> _What is needed_: Only an exact copy is wanted: the lines from the one holding "The image size is (964, 559)." through the last line below, minus the pictures.
Content starts
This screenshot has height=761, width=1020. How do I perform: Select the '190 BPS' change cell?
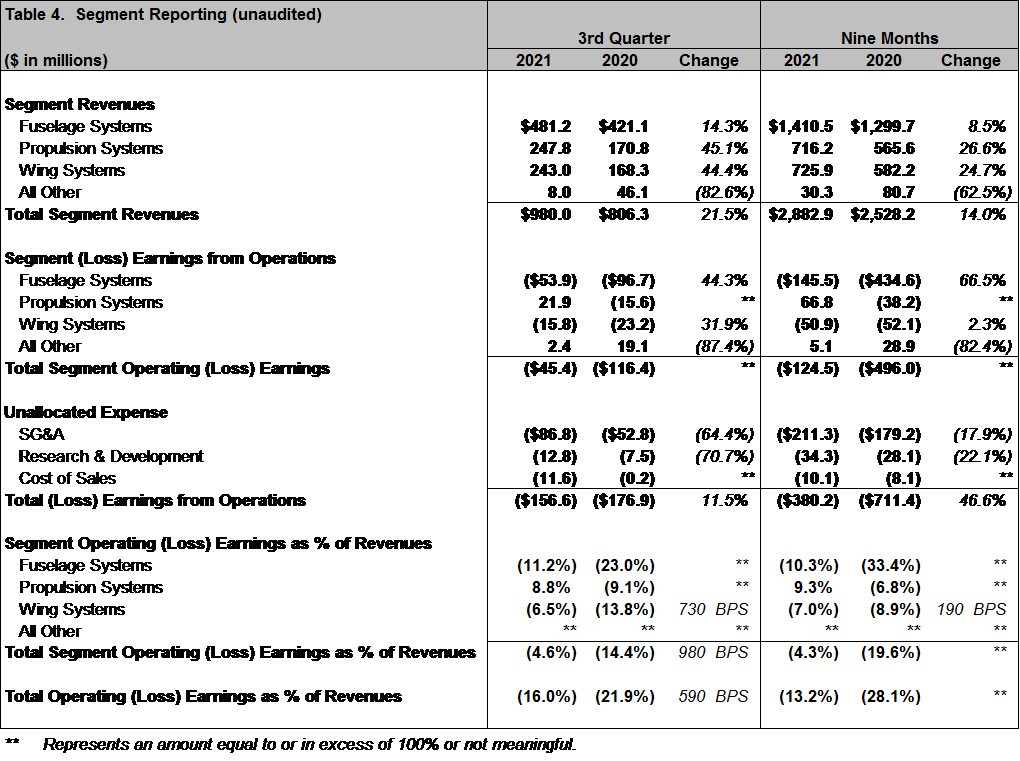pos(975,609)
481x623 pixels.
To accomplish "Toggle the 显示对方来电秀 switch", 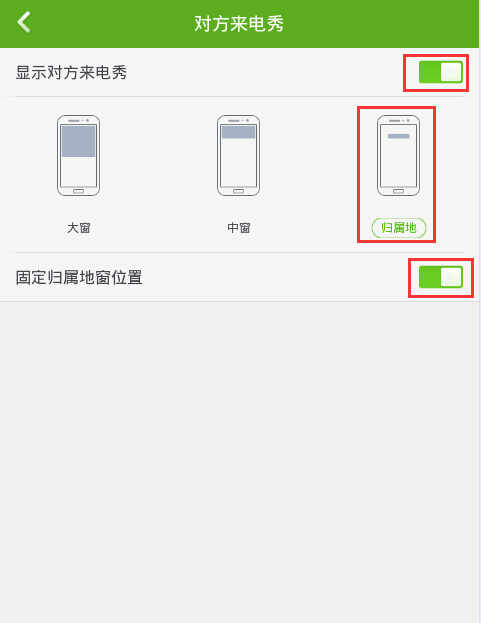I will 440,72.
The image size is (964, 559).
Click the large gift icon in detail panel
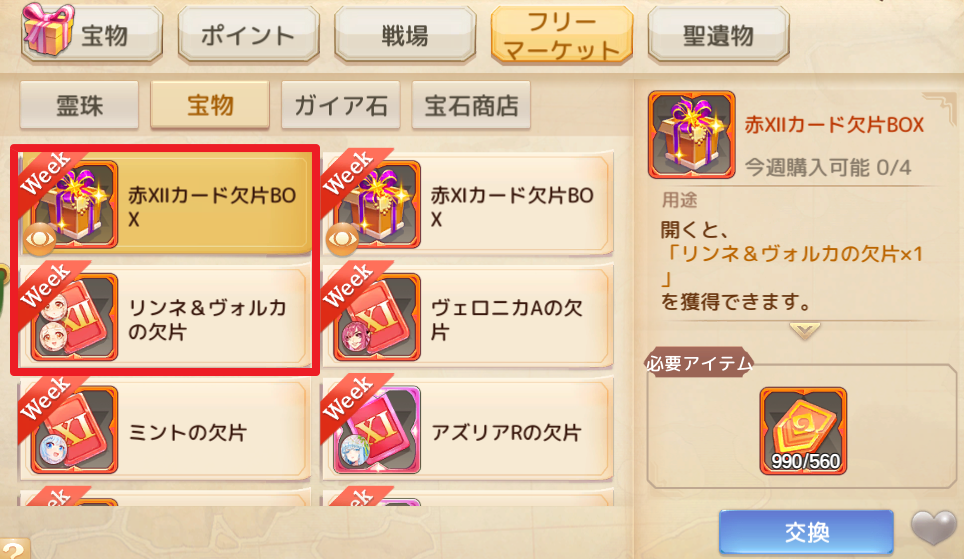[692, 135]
Content ends
> _Completed exercise_:
The image size is (964, 559).
Click the large gift icon in detail panel
[692, 135]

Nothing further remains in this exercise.